Take the line containing "Given: Click the 0:12 video duration badge" and every line after it to the end of the records, and copy them exactly, leaving out pictures.

Records from a collection:
════════════════
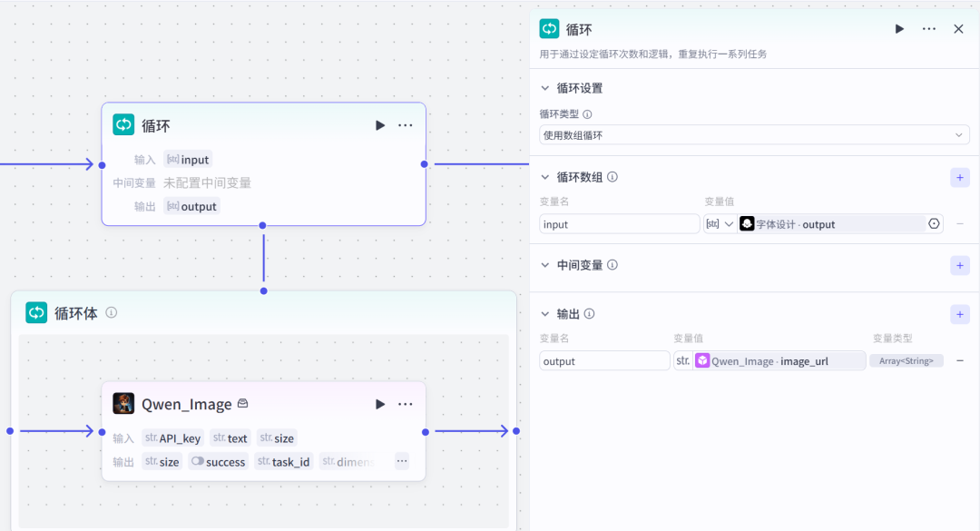980x531 pixels.
Task: Open the 循环 node's three-dot menu
Action: pyautogui.click(x=406, y=125)

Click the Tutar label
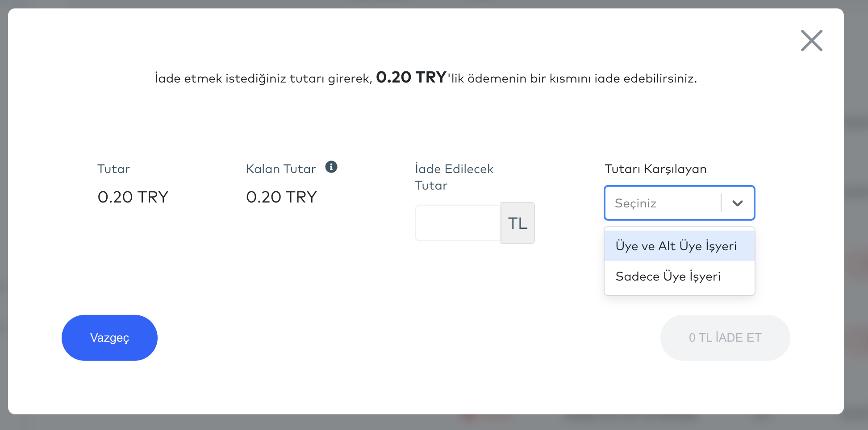pos(113,169)
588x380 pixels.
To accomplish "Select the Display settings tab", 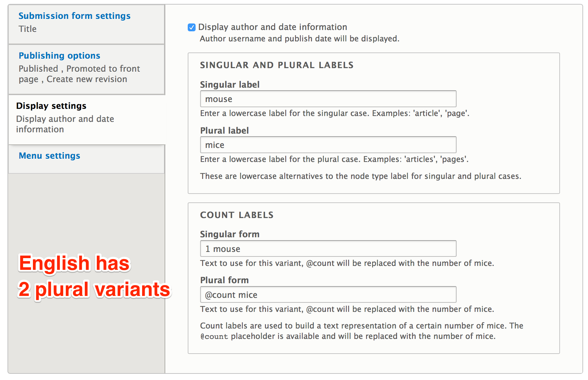I will (x=51, y=105).
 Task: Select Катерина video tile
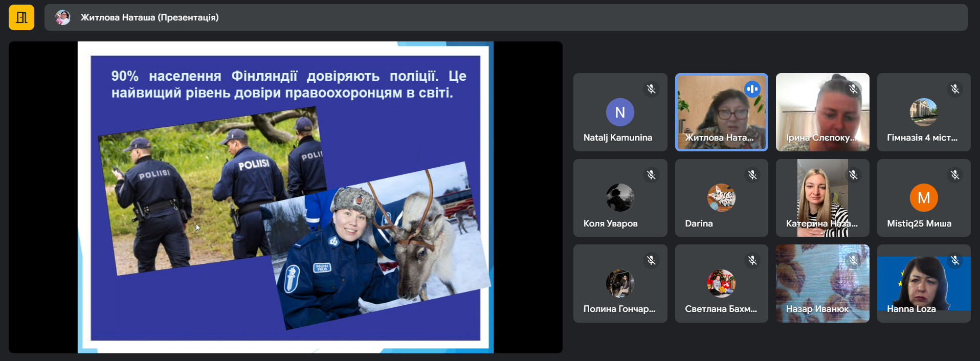tap(822, 198)
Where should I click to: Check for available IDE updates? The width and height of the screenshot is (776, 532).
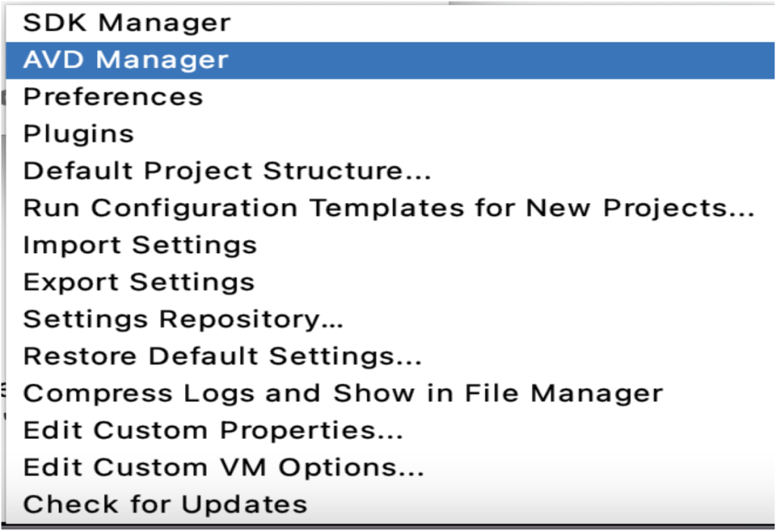coord(165,504)
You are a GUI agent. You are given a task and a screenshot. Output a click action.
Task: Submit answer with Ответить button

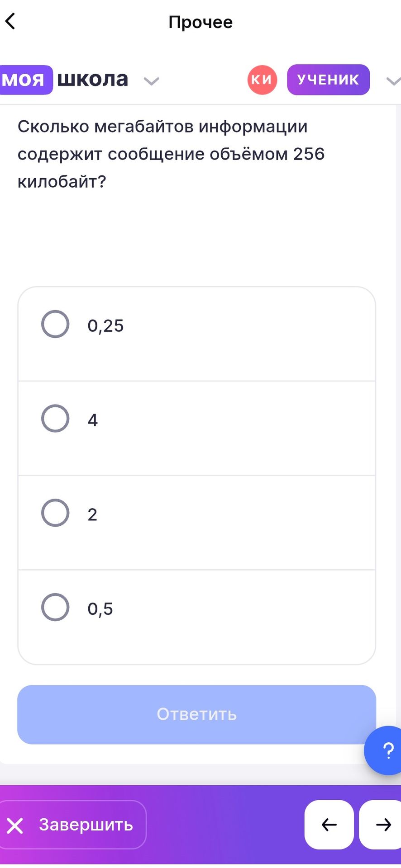click(x=197, y=714)
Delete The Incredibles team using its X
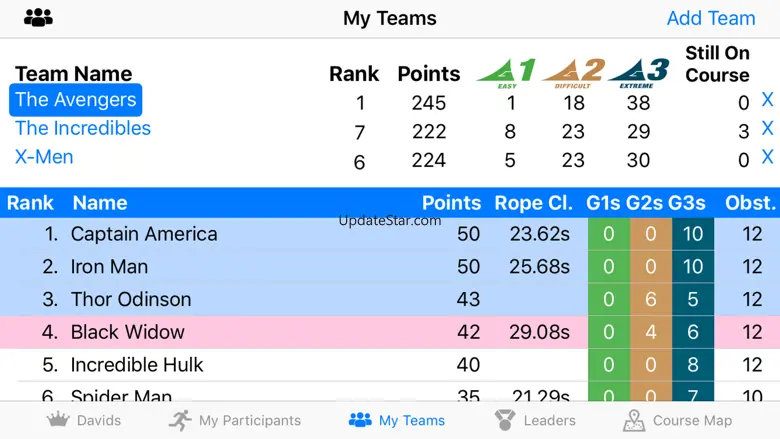Screen dimensions: 780x439 click(767, 128)
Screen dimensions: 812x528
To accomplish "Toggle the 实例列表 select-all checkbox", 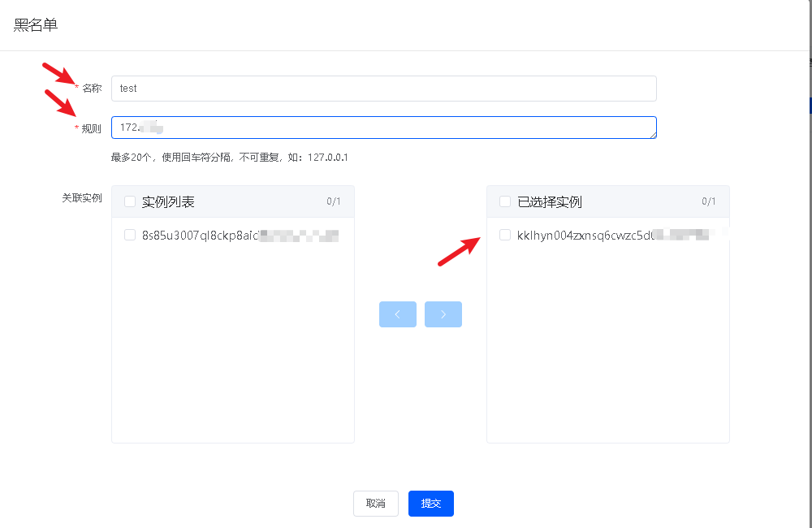I will pyautogui.click(x=130, y=201).
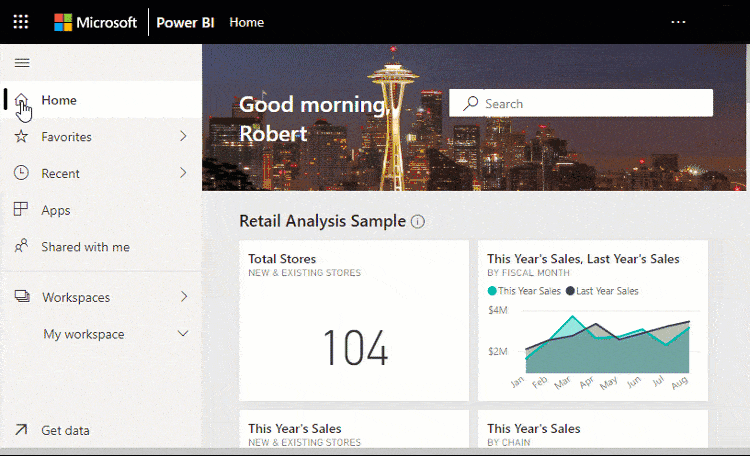
Task: Select Shared with me in navigation
Action: pos(85,247)
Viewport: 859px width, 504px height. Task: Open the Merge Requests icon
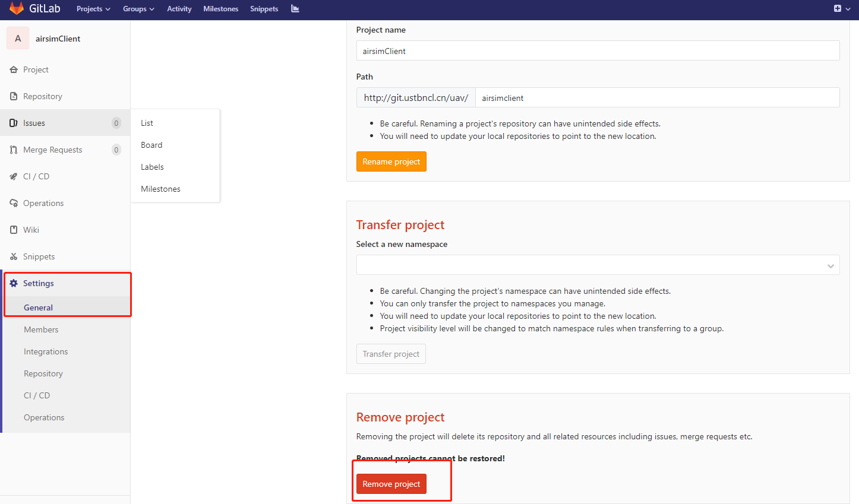[x=13, y=149]
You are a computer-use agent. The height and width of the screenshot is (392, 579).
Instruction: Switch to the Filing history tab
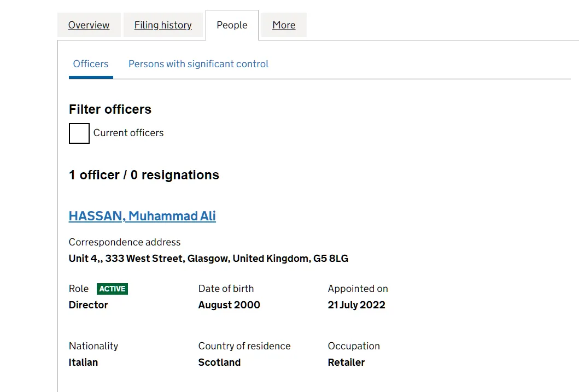[163, 25]
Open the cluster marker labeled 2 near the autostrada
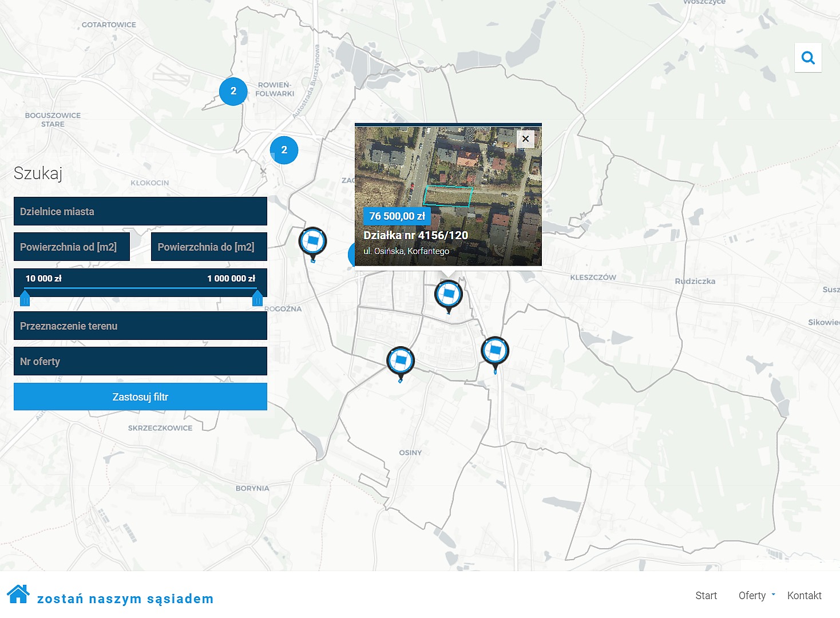Viewport: 840px width, 618px height. click(284, 150)
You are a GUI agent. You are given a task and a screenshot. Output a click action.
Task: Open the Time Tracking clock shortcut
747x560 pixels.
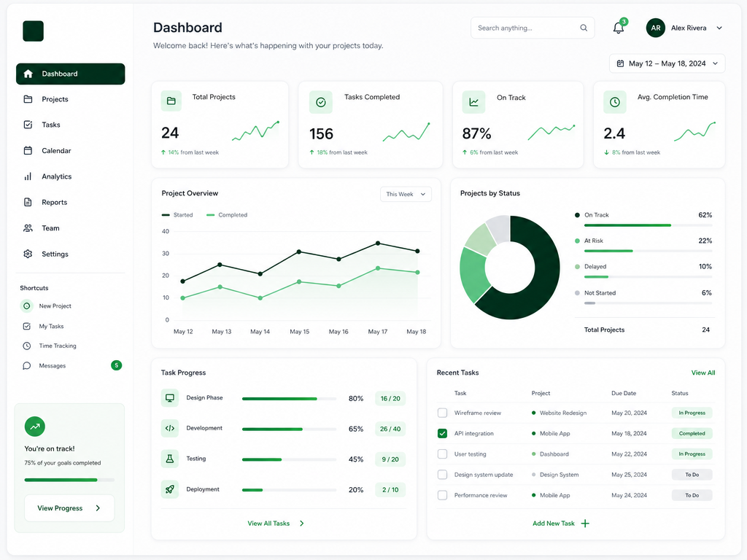click(x=27, y=346)
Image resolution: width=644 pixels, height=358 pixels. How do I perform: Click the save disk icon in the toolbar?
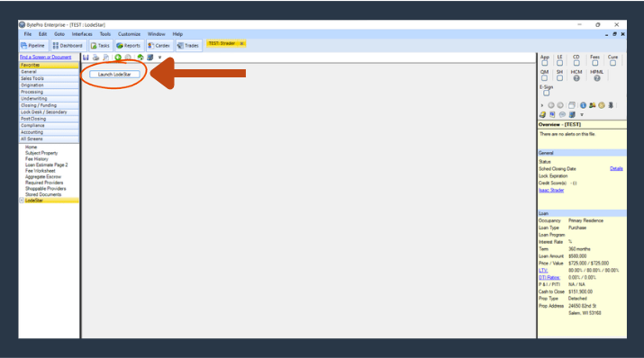pos(86,58)

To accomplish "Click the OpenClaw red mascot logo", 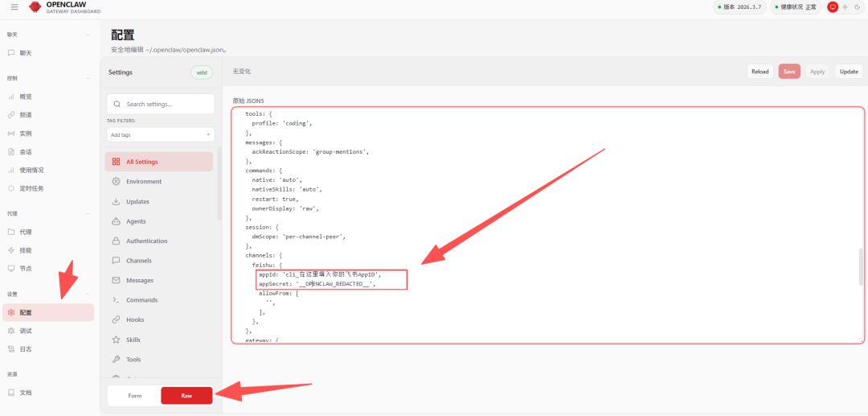I will click(35, 7).
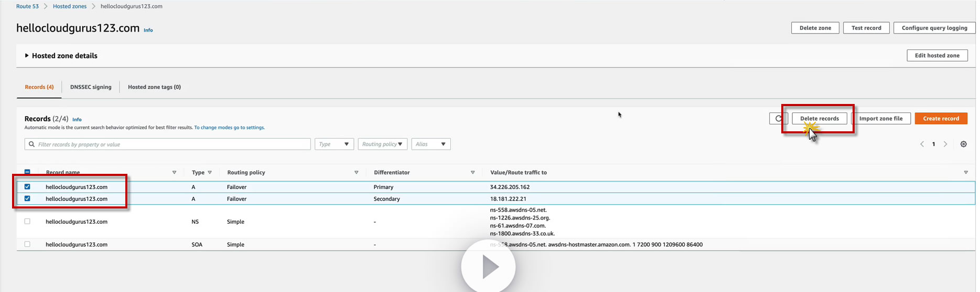This screenshot has height=292, width=980.
Task: Expand Hosted zone details section
Action: pos(61,56)
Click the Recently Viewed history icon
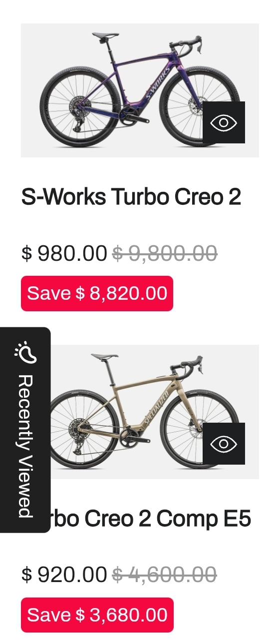This screenshot has width=273, height=644. [x=25, y=352]
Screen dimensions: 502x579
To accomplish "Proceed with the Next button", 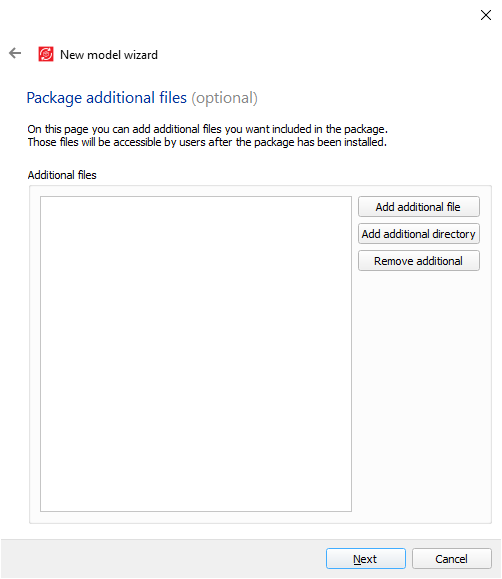I will tap(365, 559).
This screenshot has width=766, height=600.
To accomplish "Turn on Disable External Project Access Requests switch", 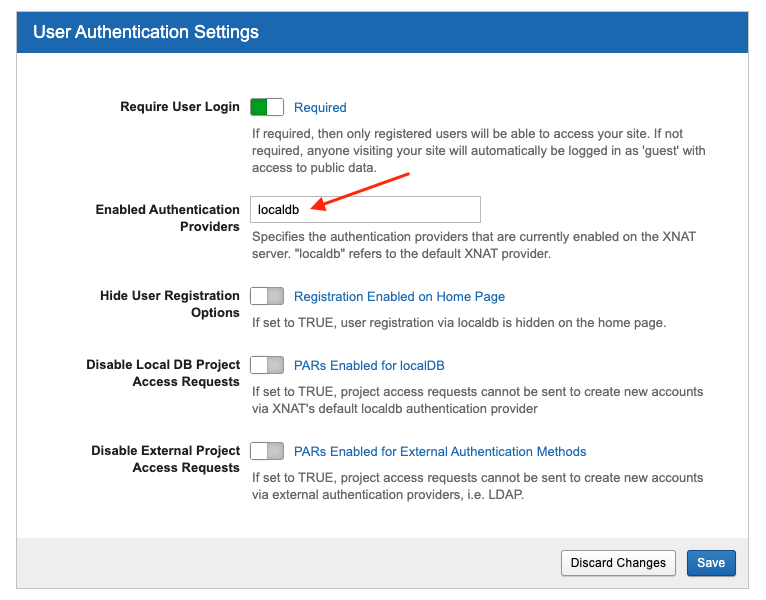I will point(267,451).
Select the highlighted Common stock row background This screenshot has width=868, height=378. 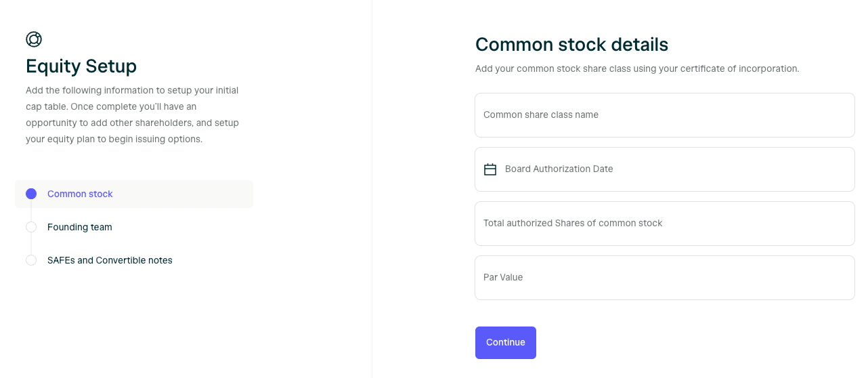(x=134, y=194)
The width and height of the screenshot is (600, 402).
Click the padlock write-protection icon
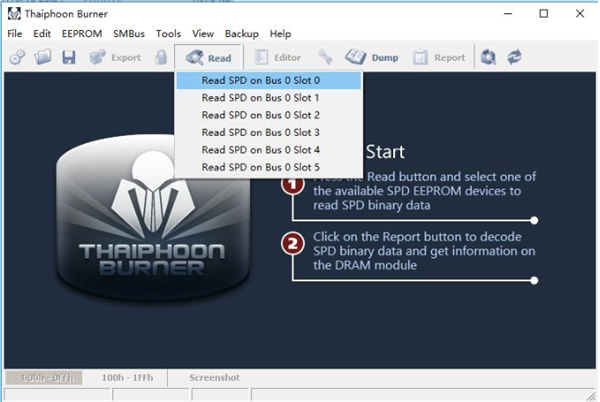point(160,58)
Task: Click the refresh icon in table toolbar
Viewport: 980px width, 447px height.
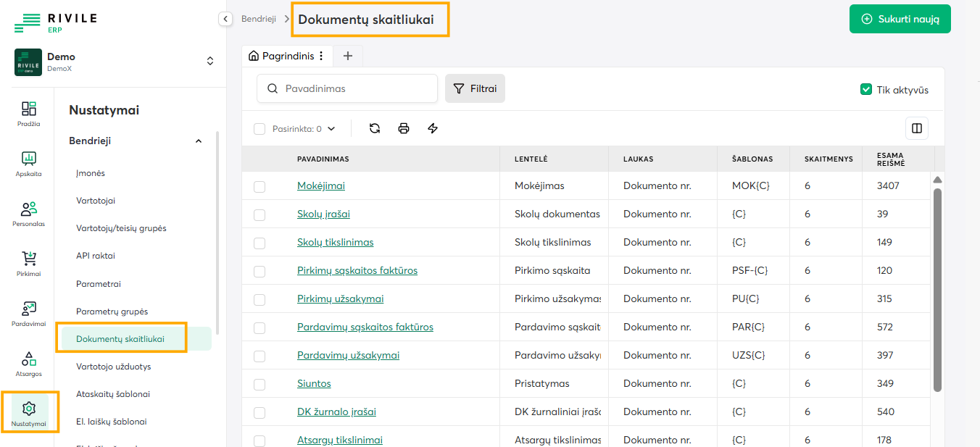Action: 375,128
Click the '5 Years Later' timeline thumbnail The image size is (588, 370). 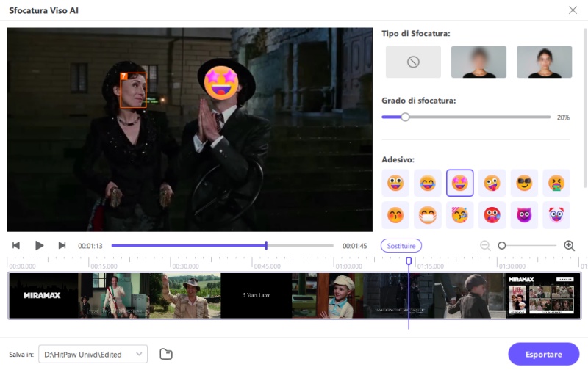pyautogui.click(x=255, y=295)
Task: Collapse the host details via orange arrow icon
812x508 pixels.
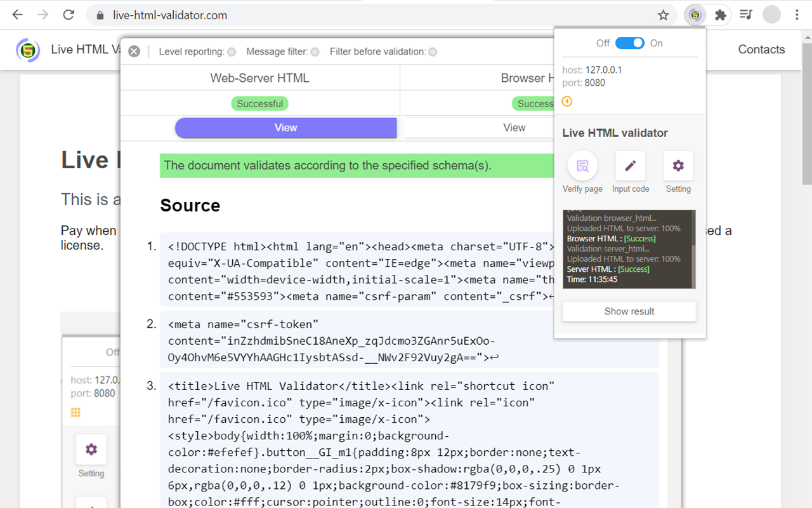Action: 567,102
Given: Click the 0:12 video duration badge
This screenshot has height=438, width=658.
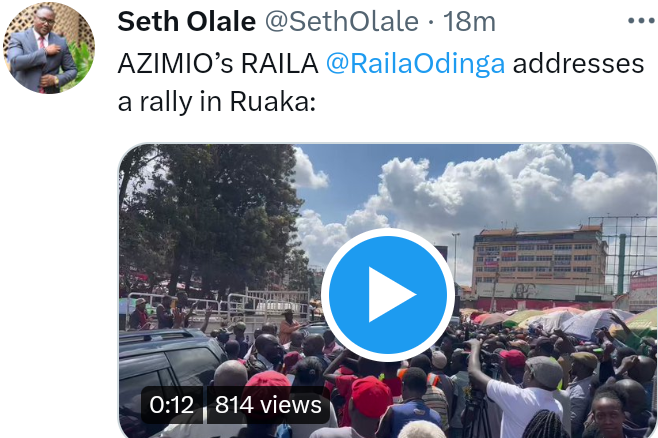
════════════════
§ COMPLETED EXERCISE
Given: Click the 0:12 video duration badge
This screenshot has height=438, width=658.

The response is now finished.